E, aos poucos, esse comportamento deixa de ser um hábito restrito às redes sociais. Ele começa a moldar a forma como prestamos atenção em tudo. Assistimos séries enquanto mexemos no celular, ouvimos um podcast enquanto fazemos outras coisas, lemos apenas os títulos das notícias. Pulamos introduções, aceleramos vídeos, procuramos resumos de livros. Parece que estamos sempre em busca da próxima recompensa rápida, como se permanecer em uma única experiência por alguns minutos fosse um desperdício de tempo.
O curioso é que nossa atenção não desapareceu, apenas se tornou extremamente seletiva. Conseguimos passar horas assistindo a vídeos curtos ou rolando o feed sem perceber o tempo passar, mas sentimos dificuldade em dedicar quatro minutos para ouvir uma música inteira ou alguns minutos para ler um texto com calma. Irônico, não?

A explicação não é que perdemos a capacidade de focar. Na verdade, treinamos nosso cérebro a esperar estímulos novos o tempo todo.
Se você já ignorou um conselho como ‘desacelere um pouco’ ou ‘faça isso com calma’, talvez valha a pena olhar para os pequenos hábitos que repetimos todos os dias sem perceber.
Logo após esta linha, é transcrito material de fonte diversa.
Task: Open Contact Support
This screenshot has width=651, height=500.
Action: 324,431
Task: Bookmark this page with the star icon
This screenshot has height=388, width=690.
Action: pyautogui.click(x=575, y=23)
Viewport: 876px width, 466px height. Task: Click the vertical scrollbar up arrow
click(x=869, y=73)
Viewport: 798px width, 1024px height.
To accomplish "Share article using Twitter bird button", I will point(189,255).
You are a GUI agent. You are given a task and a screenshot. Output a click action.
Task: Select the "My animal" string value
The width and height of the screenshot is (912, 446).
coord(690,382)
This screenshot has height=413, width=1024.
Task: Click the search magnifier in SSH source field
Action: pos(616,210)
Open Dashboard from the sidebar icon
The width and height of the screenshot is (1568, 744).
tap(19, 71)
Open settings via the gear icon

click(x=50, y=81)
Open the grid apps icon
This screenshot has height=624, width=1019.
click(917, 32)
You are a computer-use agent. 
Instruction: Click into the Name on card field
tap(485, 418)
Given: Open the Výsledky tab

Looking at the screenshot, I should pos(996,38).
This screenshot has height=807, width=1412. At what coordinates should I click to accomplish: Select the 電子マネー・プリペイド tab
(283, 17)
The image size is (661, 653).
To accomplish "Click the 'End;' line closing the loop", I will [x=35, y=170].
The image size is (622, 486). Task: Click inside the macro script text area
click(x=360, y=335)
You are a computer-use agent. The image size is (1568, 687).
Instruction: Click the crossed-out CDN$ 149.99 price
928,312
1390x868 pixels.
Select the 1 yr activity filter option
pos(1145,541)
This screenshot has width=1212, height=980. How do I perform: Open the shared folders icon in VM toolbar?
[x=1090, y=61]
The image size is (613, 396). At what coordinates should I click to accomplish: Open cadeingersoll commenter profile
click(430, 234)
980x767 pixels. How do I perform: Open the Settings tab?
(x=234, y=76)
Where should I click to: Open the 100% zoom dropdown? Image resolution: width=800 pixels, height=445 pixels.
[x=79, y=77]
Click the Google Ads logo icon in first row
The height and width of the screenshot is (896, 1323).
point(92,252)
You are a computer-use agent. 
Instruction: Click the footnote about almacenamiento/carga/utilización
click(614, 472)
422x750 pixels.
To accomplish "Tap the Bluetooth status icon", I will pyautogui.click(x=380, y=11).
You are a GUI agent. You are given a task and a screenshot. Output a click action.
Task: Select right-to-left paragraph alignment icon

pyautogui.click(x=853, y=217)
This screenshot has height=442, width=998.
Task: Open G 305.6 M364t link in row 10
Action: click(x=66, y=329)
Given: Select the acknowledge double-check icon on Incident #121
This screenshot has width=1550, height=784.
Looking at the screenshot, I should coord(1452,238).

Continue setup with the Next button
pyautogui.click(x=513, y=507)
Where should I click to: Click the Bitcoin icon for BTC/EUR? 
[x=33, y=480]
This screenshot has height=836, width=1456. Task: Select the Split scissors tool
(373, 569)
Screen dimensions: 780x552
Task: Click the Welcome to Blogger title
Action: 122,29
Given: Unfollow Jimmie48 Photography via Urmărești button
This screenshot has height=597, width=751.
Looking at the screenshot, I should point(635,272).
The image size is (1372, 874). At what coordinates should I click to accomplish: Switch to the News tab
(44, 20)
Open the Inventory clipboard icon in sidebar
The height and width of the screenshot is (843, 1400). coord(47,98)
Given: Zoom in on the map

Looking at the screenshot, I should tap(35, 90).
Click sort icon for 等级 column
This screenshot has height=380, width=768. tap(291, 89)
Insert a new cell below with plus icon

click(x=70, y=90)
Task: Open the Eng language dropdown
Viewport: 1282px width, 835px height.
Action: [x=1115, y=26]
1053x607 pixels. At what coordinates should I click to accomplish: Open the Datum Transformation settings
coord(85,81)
Nem sempre consumir mais significa aprender mais. Às vezes, desacelerar é justamente o que permite aproveitar uma experiência por completo. Criar pequenos momentos de atenção, pode ser uma forma de sair desse ciclo de estímulos constantes.
Essa reflexão não é só sobre música. É sobre enxergar que estamos vivendo cada vez mais em um mundo onde o imediatismo é mais valorizado do que qualquer outra coisa.

O que de fato estamos perdendo quando nos contentamos apenas com o refrão viralizado?
É um comportamento que nos mostra o quanto estamos abrindo mão da nossa própria capacidade de sustentar a atenção, de contemplar o processo e de realmente viver o momento em vez de apenas consumi-lo.
Talvez o futuro da música caiba em 20 segundos. Mas será que o futuro da nossa atenção, da nossa capacidade de desacelerar e de viver o presente também cabe?